• [Problem requirements]:
Copy the entries word for word, starting at the line that contains "1440x831 pixels." and ending after the line that contains "coord(71,245)". Leave the pictures out of your copy.

• [Data for the task]:

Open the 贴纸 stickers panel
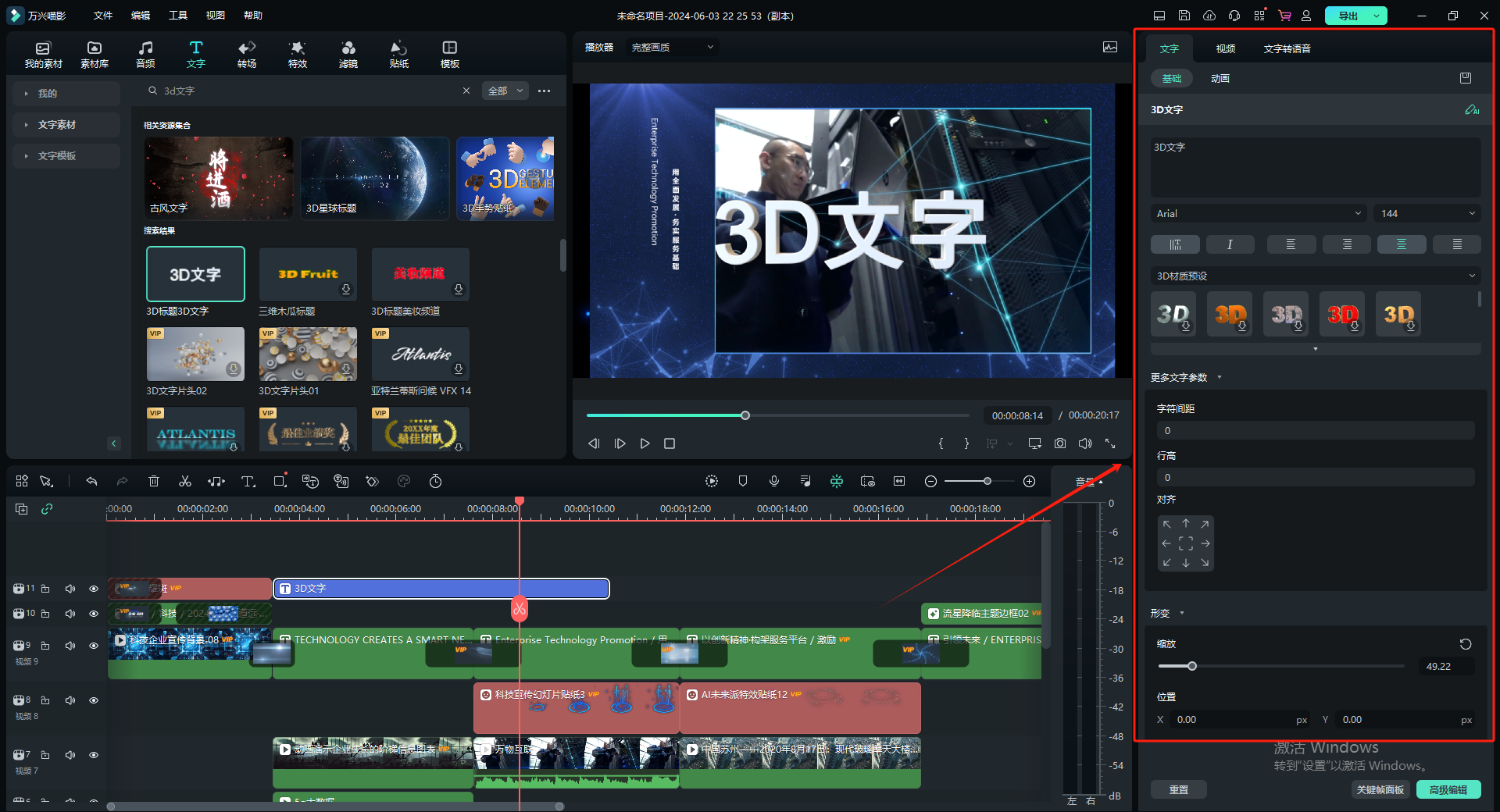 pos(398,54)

==

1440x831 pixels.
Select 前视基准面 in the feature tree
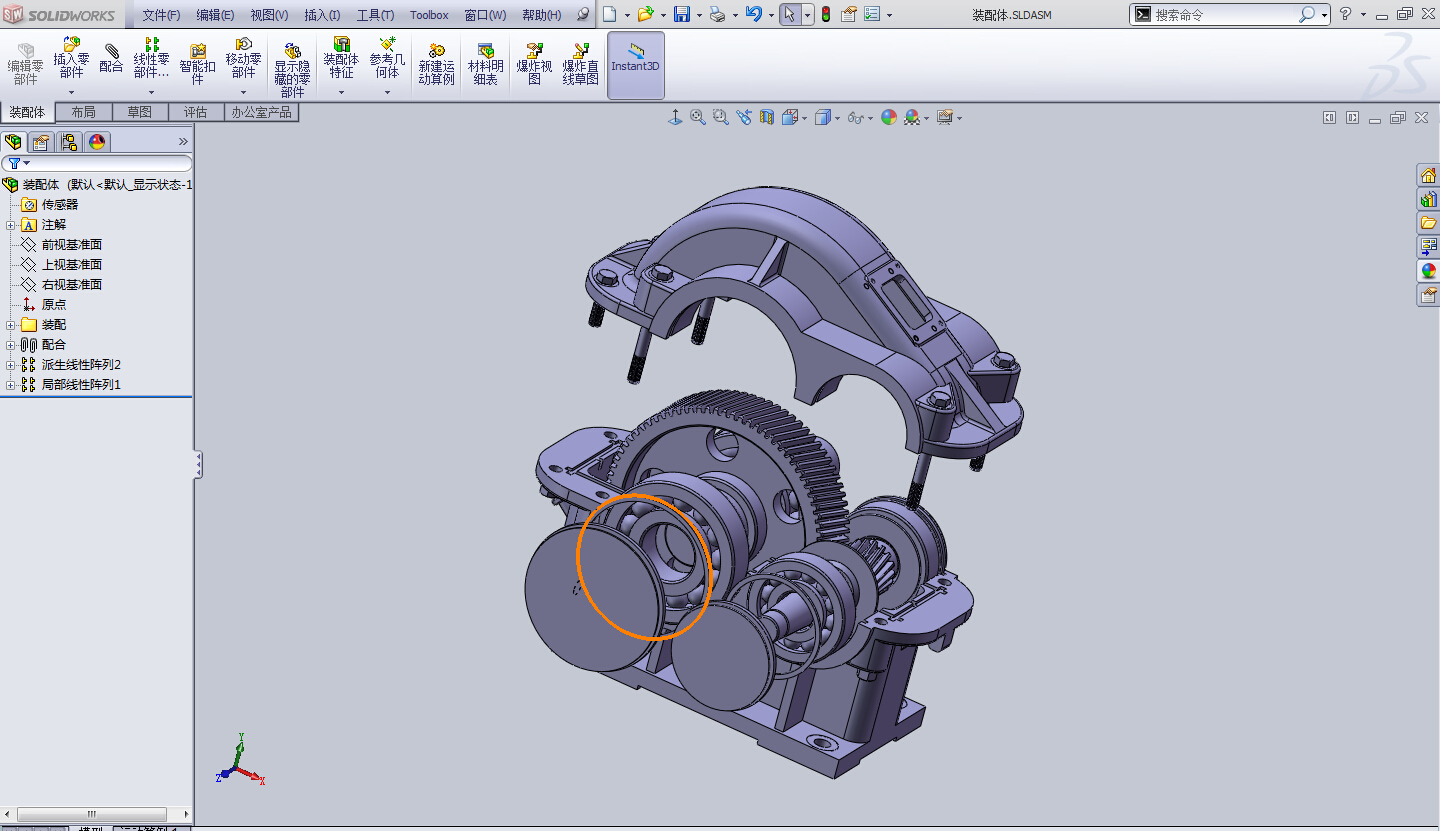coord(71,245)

• [Task output]:
1440x831 pixels.
Select 前视基准面 in the feature tree
coord(71,245)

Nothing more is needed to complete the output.